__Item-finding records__
↓↓↓
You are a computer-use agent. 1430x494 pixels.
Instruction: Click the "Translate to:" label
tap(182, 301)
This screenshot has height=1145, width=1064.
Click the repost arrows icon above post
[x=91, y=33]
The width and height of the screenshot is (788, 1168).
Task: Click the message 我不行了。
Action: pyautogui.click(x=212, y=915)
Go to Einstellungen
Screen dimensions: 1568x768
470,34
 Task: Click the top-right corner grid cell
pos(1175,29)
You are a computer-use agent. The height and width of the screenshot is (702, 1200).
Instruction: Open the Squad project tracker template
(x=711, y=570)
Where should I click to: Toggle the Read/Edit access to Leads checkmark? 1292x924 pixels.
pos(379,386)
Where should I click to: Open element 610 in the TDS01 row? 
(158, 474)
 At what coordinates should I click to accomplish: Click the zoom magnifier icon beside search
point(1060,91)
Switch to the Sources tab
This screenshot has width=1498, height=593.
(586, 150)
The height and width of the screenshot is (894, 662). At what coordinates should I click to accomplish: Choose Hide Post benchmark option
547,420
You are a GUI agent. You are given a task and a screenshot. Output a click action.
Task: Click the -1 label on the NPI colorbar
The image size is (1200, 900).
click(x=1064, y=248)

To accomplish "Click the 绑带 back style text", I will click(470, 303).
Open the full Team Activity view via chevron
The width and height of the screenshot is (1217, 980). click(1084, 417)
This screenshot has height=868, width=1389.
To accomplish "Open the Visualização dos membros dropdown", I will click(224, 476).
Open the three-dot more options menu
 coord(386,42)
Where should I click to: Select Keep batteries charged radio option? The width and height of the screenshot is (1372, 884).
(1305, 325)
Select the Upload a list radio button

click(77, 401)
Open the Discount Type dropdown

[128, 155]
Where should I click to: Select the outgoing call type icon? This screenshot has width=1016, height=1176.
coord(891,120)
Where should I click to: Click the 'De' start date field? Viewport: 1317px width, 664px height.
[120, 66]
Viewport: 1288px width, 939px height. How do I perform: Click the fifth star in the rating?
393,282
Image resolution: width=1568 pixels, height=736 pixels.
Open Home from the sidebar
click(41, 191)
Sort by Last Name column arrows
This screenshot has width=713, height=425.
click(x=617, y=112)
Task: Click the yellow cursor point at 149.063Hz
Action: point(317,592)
↑↑↑
__What is required__
Copy out every line of the records above word for word, with nothing changed.

__Response below__
You are a computer-use agent. 1430x494 pixels.
Instruction: Click the "Translate to:" label
tap(182, 301)
This screenshot has height=1145, width=1064.
Click the repost arrows icon above post
[x=91, y=33]
The width and height of the screenshot is (788, 1168).
Task: Click the message 我不行了。
Action: pyautogui.click(x=212, y=915)
Go to Einstellungen
Screen dimensions: 1568x768
470,34
 Task: Click the top-right corner grid cell
pos(1175,29)
You are a computer-use agent. The height and width of the screenshot is (702, 1200).
Instruction: Open the Squad project tracker template
(x=711, y=570)
Where should I click to: Toggle the Read/Edit access to Leads checkmark? 1292x924 pixels.
pos(379,386)
Where should I click to: Open element 610 in the TDS01 row? 
(158, 474)
 At what coordinates should I click to accomplish: Click the zoom magnifier icon beside search
point(1060,91)
Switch to the Sources tab
This screenshot has width=1498, height=593.
(586, 150)
The height and width of the screenshot is (894, 662). At what coordinates should I click to accomplish: Choose Hide Post benchmark option
547,420
You are a GUI agent. You are given a task and a screenshot. Output a click action.
Task: Click the -1 label on the NPI colorbar
The image size is (1200, 900).
click(x=1064, y=248)

To accomplish "Click the 绑带 back style text", I will click(470, 303).
Open the full Team Activity view via chevron
The width and height of the screenshot is (1217, 980). click(1084, 417)
This screenshot has height=868, width=1389.
To accomplish "Open the Visualização dos membros dropdown", I will click(224, 476).
Open the three-dot more options menu
 coord(386,42)
Where should I click to: Select Keep batteries charged radio option? The width and height of the screenshot is (1372, 884).
(1305, 325)
Select the Upload a list radio button

click(77, 401)
Open the Discount Type dropdown

[128, 155]
Where should I click to: Select the outgoing call type icon? This screenshot has width=1016, height=1176.
coord(891,120)
Where should I click to: Click the 'De' start date field? Viewport: 1317px width, 664px height.
[120, 66]
Viewport: 1288px width, 939px height. How do I perform: Click the fifth star in the rating?
393,282
Image resolution: width=1568 pixels, height=736 pixels.
Open Home from the sidebar
click(41, 191)
Sort by Last Name column arrows
This screenshot has width=713, height=425.
click(x=617, y=112)
Task: Click the yellow cursor point at 149.063Hz
Action: point(317,592)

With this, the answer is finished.